Exercise description: Give back an exact copy of the lines below, from the first through the line with "上一页 (368, 1076)"; please stop there.

[Record extracts — start]

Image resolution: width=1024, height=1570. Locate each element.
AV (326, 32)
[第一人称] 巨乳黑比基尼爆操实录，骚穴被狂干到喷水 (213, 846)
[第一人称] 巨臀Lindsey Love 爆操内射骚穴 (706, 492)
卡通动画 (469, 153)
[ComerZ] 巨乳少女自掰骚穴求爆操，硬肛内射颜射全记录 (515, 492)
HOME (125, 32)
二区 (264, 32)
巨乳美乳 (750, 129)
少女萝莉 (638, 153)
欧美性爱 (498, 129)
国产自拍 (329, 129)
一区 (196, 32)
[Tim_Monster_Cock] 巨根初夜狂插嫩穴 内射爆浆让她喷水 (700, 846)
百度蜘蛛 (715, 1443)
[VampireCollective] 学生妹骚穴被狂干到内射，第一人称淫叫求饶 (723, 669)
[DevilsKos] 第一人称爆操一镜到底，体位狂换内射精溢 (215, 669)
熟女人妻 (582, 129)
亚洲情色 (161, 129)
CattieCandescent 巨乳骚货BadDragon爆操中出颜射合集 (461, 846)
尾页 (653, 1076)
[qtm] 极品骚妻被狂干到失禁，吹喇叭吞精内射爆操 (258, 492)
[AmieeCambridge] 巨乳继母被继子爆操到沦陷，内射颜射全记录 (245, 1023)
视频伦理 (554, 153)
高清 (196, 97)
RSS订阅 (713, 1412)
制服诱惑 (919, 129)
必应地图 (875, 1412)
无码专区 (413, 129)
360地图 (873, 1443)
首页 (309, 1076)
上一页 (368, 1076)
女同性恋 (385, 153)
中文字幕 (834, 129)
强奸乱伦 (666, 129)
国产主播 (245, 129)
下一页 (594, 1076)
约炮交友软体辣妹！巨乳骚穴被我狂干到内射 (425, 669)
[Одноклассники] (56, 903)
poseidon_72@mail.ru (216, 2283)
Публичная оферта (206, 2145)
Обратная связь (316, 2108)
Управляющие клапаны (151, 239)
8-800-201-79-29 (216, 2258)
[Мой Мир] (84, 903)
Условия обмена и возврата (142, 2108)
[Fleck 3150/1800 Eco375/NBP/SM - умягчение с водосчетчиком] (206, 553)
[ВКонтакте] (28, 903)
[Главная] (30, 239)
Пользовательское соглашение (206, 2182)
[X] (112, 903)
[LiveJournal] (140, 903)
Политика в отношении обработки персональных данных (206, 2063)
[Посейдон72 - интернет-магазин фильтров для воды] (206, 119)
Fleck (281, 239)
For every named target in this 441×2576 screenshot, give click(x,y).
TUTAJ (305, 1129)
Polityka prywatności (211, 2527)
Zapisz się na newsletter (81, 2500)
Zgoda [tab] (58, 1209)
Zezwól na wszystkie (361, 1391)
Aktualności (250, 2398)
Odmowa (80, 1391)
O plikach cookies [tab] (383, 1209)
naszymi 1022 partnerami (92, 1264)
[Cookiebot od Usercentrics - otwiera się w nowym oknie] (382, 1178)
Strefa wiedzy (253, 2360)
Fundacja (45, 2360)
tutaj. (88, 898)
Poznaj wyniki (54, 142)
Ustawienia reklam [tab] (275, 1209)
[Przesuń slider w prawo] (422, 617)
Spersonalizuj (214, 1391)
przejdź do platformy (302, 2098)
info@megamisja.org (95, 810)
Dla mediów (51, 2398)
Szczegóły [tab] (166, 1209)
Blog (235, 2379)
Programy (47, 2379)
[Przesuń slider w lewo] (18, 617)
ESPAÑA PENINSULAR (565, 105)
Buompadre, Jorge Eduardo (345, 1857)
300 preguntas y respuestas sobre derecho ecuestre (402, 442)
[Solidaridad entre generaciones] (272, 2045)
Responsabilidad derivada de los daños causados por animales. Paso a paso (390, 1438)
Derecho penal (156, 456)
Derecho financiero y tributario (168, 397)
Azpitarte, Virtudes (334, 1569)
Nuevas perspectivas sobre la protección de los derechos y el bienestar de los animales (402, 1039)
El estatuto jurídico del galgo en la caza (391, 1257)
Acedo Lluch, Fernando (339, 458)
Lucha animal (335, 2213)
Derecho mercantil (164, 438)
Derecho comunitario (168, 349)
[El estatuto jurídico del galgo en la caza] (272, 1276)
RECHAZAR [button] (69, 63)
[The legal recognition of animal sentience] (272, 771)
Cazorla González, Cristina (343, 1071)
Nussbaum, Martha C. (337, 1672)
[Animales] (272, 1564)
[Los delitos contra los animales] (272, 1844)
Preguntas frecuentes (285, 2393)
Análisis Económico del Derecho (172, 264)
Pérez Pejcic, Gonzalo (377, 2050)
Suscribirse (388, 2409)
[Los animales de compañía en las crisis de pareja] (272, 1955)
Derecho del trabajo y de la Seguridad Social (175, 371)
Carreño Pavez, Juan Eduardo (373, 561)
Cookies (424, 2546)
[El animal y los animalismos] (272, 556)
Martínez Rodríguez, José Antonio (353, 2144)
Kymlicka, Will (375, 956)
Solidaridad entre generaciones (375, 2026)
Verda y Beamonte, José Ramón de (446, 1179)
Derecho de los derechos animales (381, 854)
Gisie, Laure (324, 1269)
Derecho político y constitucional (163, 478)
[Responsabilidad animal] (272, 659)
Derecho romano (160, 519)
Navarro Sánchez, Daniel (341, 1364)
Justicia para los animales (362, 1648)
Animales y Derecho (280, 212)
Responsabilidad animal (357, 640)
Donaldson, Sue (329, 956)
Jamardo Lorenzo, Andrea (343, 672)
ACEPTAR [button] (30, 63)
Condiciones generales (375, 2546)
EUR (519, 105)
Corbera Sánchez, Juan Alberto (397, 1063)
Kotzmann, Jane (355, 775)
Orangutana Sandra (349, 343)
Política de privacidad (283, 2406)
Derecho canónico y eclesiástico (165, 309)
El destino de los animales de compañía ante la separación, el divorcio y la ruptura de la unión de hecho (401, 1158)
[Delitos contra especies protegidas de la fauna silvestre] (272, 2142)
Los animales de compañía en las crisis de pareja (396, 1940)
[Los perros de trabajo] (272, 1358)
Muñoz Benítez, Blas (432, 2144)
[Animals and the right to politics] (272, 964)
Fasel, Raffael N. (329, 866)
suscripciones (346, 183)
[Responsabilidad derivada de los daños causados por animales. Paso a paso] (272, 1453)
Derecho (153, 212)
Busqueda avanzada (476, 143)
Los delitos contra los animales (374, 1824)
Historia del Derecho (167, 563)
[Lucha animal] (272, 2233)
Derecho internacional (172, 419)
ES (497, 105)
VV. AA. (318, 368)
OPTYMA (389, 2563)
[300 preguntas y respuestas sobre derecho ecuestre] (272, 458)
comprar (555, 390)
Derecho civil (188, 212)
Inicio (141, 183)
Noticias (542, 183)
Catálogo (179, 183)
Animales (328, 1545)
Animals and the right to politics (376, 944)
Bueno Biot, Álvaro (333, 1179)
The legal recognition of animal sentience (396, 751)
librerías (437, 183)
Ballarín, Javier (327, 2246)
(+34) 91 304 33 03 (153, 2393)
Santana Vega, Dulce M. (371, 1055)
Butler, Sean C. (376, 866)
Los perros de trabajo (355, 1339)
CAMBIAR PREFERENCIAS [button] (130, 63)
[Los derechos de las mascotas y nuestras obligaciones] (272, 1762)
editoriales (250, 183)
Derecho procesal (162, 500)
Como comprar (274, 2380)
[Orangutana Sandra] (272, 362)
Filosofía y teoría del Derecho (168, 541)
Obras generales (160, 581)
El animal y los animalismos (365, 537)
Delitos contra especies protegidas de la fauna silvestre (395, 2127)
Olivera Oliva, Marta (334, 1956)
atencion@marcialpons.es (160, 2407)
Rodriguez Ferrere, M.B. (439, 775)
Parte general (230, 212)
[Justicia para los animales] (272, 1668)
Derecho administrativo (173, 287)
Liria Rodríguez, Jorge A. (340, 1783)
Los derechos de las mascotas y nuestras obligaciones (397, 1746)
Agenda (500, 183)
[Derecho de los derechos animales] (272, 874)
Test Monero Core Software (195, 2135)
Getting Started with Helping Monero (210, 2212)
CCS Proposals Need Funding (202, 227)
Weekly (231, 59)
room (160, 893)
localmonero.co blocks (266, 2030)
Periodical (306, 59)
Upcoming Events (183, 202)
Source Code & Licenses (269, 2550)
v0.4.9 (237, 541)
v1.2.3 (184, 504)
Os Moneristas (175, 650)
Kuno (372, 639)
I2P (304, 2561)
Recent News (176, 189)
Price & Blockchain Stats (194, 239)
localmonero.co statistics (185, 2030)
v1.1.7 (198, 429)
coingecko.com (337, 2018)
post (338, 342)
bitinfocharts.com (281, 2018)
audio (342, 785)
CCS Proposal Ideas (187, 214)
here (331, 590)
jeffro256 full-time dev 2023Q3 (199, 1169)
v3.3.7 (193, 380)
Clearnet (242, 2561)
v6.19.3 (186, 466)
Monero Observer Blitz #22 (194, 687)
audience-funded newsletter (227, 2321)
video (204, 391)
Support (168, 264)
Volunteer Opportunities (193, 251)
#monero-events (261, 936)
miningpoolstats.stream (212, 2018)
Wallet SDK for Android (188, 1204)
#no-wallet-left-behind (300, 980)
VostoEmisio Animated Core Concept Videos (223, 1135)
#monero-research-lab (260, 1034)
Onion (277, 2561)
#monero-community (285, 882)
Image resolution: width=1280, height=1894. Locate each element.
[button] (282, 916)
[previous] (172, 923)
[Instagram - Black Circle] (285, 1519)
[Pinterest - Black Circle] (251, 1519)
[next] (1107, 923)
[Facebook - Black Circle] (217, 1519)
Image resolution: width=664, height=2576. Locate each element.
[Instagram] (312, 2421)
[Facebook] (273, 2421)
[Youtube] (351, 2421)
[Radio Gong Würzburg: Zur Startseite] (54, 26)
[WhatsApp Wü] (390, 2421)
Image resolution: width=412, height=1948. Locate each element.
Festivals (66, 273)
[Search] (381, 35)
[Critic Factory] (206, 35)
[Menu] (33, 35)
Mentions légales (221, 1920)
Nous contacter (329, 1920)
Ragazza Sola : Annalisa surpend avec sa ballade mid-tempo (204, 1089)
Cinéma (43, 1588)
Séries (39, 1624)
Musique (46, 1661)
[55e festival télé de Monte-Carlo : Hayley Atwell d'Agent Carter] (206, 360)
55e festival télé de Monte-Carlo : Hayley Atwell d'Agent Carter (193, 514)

[Record extracts — finish]

The completed task:
Image resolution: width=1024, height=1570. Locate each element.
AV (326, 32)
[第一人称] 巨乳黑比基尼爆操实录，骚穴被狂干到喷水 (213, 846)
[第一人称] 巨臀Lindsey Love 爆操内射骚穴 (706, 492)
卡通动画 (469, 153)
[ComerZ] 巨乳少女自掰骚穴求爆操，硬肛内射颜射全记录 (515, 492)
HOME (125, 32)
二区 (264, 32)
巨乳美乳 (750, 129)
少女萝莉 (638, 153)
欧美性爱 (498, 129)
国产自拍 (329, 129)
一区 (196, 32)
[Tim_Monster_Cock] 巨根初夜狂插嫩穴 内射爆浆让她喷水 (700, 846)
百度蜘蛛 (715, 1443)
[VampireCollective] 学生妹骚穴被狂干到内射，第一人称淫叫求饶 (723, 669)
[DevilsKos] 第一人称爆操一镜到底，体位狂换内射精溢 (215, 669)
熟女人妻 (582, 129)
亚洲情色 (161, 129)
CattieCandescent 巨乳骚货BadDragon爆操中出颜射合集 (461, 846)
尾页 (653, 1076)
[qtm] 极品骚妻被狂干到失禁，吹喇叭吞精内射爆操 (258, 492)
[AmieeCambridge] 巨乳继母被继子爆操到沦陷，内射颜射全记录 (245, 1023)
视频伦理 (554, 153)
高清 (196, 97)
RSS订阅 (713, 1412)
制服诱惑 (919, 129)
必应地图 (875, 1412)
无码专区 (413, 129)
360地图 (873, 1443)
首页 (309, 1076)
上一页 (368, 1076)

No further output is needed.